Bilirkişinin düzenlediği 11.03.2016 tarihli 7 sayfadan ibaret raporunda özetle; “Davacı tarafın, 17.06.2014 tarihinde …. İcra Müdürlüğü’nün … E. Sayılı dosyasında 56.746,96 TL asıl alacak için 16.06.2014 tarihli cari hesap ekstresine dayalı takip başlatmış olduğu, Davacı tarafın incelemeye sunulan 2014 yıllarına ait ticari defterlerinin tastiklerini yasal süresi içerisinde yaptırılmış olduğu, Davacı tarafın ticari defter kayıtlarında, icra takip tarihi itibari ile davalı taraftan 56.746.96 TL alacaklı olduğu, Davacı tarafından, davalı adına düzenlenmiş olan 28.03.2014 tarih … nolu 25.285,04 TL tutarlı Vade Farkı açıklamalı faturanın alacak bakiyesi içerisinde yer aldığı, faturanın davalı firma kayıtlarında yer almadığı, faturanın tesliminin ispata muhtaç olduğu.
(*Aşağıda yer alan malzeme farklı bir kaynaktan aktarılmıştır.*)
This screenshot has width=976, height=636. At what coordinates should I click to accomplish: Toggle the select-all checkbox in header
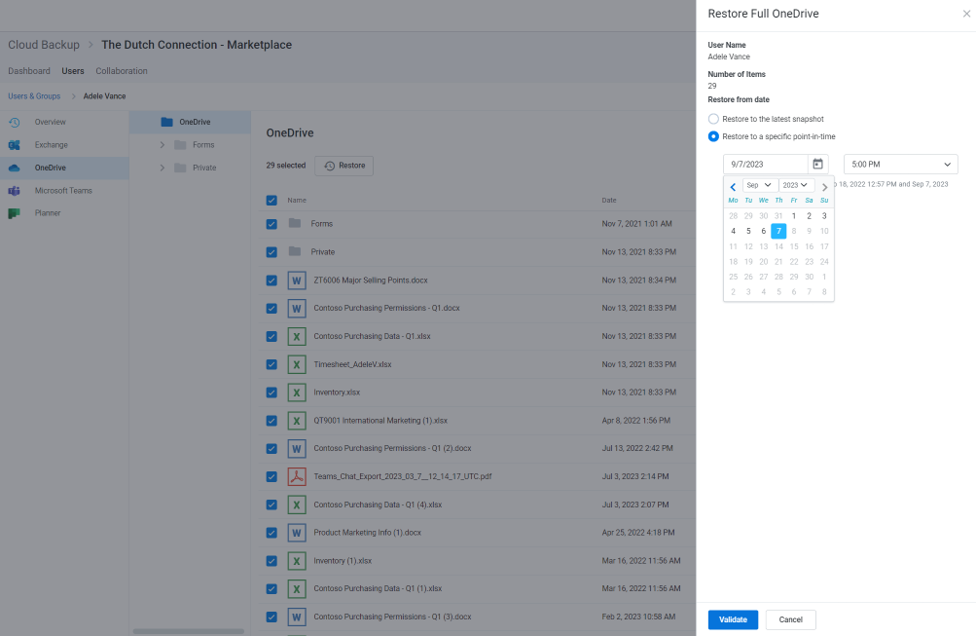[x=272, y=200]
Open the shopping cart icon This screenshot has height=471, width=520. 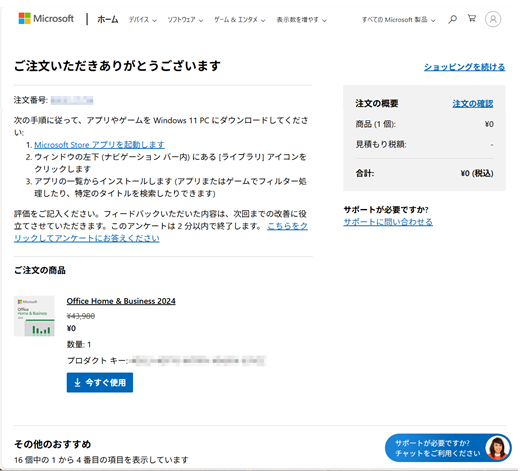472,18
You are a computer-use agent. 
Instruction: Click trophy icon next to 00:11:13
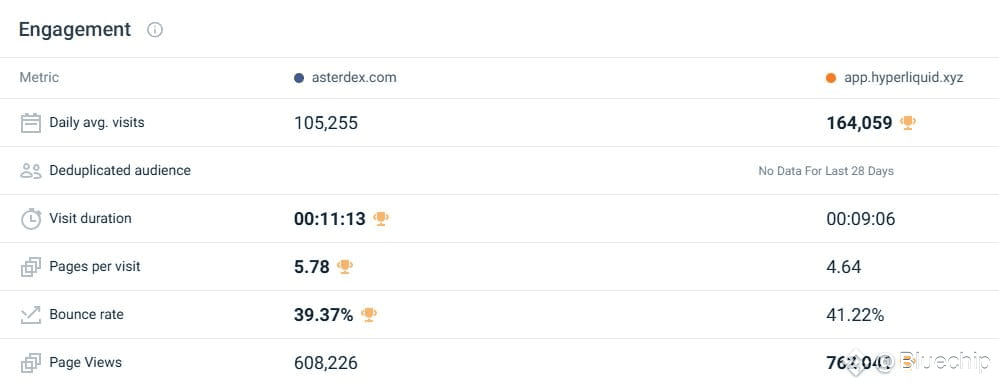[x=381, y=219]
Mahkeme 28.03.2014 tarih … nolu 25.285,04-TL tutarlı faturayı dikkate almaz ise davacı tarafın, icra takip tarihi itibari ile davalı taraftan (56.746,96 -25.285,04) 31.461,92-TL alacaklı olacağı” kanaati ile raporunu sunmuştur.
Bu rapora yapılan itirazlar üzerine, itirazların yeniden değerlendirilerek ek rapor düzenlenmesi için dosya bilirkişiye verilmiştir.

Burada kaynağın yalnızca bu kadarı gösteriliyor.